Both studies used a group of NICHD protocol guided interviews matched with either a group of non-protocol guided interviews (Québec study) or standard protocol guided interviews (British study). In the Québec study, 83 NICHD protocol guided interviews carried out by police officers and social workers were matched with the same number of non-protocol guided interviews for children aged 3-13 referred to police or child protection services following an allegation of sexual abuse. In the British study, 50 NICHD protocol guided interviews carried out by police officers were matched with a sample of 50 standard protocol guided interviews for alleged child victims of sexual abuse aged 4-13.
Both studies reveal that when the NICHD protocol was used, there were significantly fewer substantive interviewer utterances, approximately three times more open invitations, half the number of directive questions, half the number of risky recognition prompts (option-posing and suggestive prompts), and more recall prompts than the standard interviews. In both studies the NICHD protocol yielded more detailed information from the children: approximately four times the number of details through invitations and approximately half through directive questions.
Findings from both studies reaffirm convincingly the utility of the NICHD protocol for interviewing young alleged victims of sexual abuse.
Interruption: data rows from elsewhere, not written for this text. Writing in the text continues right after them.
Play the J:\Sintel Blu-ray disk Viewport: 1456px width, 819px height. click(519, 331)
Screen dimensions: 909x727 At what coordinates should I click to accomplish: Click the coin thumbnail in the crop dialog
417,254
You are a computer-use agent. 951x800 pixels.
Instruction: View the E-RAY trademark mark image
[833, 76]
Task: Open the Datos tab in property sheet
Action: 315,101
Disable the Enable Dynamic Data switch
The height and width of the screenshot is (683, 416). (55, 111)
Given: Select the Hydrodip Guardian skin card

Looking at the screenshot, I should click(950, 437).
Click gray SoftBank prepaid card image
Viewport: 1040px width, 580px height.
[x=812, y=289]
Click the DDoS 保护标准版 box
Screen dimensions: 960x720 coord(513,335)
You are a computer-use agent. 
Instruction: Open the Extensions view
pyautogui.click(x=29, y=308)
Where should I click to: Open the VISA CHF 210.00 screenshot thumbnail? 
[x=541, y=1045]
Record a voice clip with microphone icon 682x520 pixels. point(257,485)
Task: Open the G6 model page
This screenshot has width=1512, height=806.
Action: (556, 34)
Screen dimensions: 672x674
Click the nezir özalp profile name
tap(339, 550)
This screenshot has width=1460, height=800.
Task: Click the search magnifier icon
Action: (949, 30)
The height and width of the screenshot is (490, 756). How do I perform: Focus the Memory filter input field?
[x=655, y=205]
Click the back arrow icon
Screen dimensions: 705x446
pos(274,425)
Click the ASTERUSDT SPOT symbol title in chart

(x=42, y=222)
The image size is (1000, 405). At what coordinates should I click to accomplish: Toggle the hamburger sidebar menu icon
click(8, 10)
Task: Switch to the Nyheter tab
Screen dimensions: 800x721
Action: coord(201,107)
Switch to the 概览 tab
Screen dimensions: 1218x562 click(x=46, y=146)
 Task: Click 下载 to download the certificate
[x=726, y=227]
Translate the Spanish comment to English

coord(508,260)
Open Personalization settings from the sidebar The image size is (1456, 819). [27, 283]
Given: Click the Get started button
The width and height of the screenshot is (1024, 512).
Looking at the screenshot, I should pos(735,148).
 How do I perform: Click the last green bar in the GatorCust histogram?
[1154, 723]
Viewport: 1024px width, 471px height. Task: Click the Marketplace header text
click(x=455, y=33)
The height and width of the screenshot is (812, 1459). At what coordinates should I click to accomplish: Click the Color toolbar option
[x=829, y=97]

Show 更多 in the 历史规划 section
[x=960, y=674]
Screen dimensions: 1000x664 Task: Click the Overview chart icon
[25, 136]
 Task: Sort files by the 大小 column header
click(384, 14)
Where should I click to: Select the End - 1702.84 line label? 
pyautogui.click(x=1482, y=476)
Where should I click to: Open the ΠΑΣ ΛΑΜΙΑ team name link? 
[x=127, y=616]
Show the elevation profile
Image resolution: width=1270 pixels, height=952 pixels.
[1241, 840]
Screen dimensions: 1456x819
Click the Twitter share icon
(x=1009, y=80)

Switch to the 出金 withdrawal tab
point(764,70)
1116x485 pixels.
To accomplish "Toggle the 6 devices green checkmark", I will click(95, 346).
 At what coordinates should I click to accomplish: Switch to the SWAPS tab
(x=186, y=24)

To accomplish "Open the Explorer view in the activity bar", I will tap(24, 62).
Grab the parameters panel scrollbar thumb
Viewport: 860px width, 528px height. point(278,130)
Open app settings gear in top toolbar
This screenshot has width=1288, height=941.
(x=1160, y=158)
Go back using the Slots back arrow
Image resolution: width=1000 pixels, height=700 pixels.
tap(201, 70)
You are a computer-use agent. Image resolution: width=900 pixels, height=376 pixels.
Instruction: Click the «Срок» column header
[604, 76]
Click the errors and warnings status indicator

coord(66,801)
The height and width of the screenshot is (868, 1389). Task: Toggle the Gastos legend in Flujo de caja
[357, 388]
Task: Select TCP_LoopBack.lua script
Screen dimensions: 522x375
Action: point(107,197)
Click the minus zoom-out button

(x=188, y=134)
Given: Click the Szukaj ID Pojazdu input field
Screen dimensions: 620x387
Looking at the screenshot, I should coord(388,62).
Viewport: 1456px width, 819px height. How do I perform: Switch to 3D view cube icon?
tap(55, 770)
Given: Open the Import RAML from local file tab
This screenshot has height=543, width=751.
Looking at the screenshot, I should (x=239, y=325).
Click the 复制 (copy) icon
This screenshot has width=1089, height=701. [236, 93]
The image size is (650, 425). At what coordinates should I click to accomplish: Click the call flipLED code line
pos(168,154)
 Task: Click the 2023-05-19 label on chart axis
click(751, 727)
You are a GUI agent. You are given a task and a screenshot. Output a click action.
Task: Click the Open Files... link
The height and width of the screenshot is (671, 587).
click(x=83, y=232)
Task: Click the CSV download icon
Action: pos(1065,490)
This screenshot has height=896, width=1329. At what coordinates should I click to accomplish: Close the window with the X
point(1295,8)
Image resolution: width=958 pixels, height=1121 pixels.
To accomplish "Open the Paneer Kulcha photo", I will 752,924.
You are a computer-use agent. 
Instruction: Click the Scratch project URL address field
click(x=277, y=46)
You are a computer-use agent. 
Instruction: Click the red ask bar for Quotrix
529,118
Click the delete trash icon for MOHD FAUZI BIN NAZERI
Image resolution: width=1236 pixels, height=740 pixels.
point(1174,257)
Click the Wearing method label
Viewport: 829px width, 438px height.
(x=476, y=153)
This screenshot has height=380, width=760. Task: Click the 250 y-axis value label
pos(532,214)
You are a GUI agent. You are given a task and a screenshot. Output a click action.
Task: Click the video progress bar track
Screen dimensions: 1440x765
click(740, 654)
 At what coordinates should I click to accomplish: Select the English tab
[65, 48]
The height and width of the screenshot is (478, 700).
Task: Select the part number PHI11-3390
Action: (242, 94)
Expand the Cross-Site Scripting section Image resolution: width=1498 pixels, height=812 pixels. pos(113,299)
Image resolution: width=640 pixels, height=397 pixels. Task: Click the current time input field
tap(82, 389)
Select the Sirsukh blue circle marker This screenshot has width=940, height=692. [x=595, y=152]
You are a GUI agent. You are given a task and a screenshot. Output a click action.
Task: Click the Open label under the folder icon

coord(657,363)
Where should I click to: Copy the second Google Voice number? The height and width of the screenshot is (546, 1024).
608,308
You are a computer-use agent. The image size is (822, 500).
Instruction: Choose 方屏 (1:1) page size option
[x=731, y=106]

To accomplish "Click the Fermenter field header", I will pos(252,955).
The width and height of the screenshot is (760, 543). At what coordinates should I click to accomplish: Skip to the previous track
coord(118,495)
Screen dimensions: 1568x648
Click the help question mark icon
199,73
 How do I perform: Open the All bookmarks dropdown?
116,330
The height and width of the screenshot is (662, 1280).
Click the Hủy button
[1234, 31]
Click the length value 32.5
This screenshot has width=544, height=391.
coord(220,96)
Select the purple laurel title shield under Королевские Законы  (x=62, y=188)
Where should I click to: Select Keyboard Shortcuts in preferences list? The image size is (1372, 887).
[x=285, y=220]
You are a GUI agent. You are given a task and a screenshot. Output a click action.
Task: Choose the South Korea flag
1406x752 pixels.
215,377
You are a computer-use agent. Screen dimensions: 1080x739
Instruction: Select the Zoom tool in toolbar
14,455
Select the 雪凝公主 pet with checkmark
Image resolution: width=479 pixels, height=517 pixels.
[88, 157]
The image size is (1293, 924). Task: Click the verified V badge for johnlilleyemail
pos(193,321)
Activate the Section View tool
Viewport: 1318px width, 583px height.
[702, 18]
The British study concluded that the NICHD protocol facilitates best-practice interview procedures that lead to better quality information from alleged victims than the oft-touted Memorandum of Good Practice used as the standard protocol. The authors argue that this may be due to the NICHD protocol’s greater specificity, concreteness, emphasis on on-going supervision and feedback, and the pre-substantive part of the interview that allows children to practice responses to open-ended questions. However, authors of both studies assert the importance of extensive training and direct, immediate and ongoing feedback for interviewers using the NICHD protocol.
The two studies were based on a design that matched interviews prior to and after training in the NICHD protocol based on the children’s age, the child-perpetrator relationship, and the type and frequency of abuse. The final sample size was 100 interviews in the British study (n=50 prior; n=50 post; age 4-13) and 166 interviews in the Québec study (n=83 prior; n=83 post; age 3-13).
In the British study, the interviewers were police officers who had less than a year of experience in conducting investigative interviews. In contrast, the Québec study involved police officers and social workers with over 3 years of experience. Both studies had a portion of the interviews coded by two raters, with excellent intra-class coefficient for inter-rater agreement on the classification of utterances (British study: 0.96; Québec study: 0.99).
Limitations of the studies include the short time span between the training and the interviews, the exclusion of interviews that did not follow the NICHD protocol, and the lack of specificity regarding the blindness of the raters in the Québec study.
The Canadian study is considered noteworthy in that it is the first to include interviewers who were not trained and supervised by the developers of the NICHD protocol tool; therefore the authors assert its applicability in other parts of Québec and in other French-speaking countries. Authors of the British study contend that while previous studies demonstrate the value of the NICHD protocol, this study is the strongest test of the NICHD protocol’s ability to improve upon a universally recognized protocol in widespread use at the time.